Labour insiders say their campaign has been bolstered by anti-Trump messaging. They say the party has done research which shows the British population has widespread anxieties about, in particular, potential U.S. encroachment into the U.K.’s National Health Service (NHS) post-Brexit. (The NHS is an institution, beloved in Britain, which provides tax-funded healthcare free for patients to access.)
On his state visit to the U.K. in June, Trump played into those fears. “When you’re dealing in trade everything is on the table, so NHS or anything else… everything will be on the table, absolutely,” Trump told reporters at a press conference.
The Labour Party, which wants to remain in the E.U.’s economic unions (thus avoiding the prospect of a bespoke U.S. trade deal), has said that after Brexit, Trump will use America’s economic muscle to force the U.K. into accepting healthcare reforms that could push up prices for patients. On Facebook, many of the campaign ads taken out by Labour refer to Johnson’s perceived willingness to cooperate with Trump on this front. “Boris Johnson’s disastrous Brexit would sell off our NHS to Donald Trump,” says one advert, which first ran the day after Trump’s call with Farage, and stayed online for a week.
“With a No Deal Brexit, your family’s medicine costs could skyrocket to unaffordable USA prices once Boris Johnson strikes a trade deal with Donald Trump,” says another ad which ran on Facebook in October.

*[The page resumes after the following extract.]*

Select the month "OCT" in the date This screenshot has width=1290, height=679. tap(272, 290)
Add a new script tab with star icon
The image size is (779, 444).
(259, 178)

Johnson has repeatedly denied the NHS will be a part of any trade negotiations. But according to a recent report by Channel 4’s Dispatches program, senior officials from his government have met with U.S. negotiators and pharmaceutical companies to discuss the health service.
“The U.S. trade negotiators are very skilled and experienced and tough,” Lukens tells TIME. “They will be out there negotiating as hard as they can to protect U.S. interests. A lot of interests between the U.S. and U.K. are pretty well aligned, but there will be areas where what the U.S. team wants is not what the U.K. team wants. The negotiations will be difficult at that point.”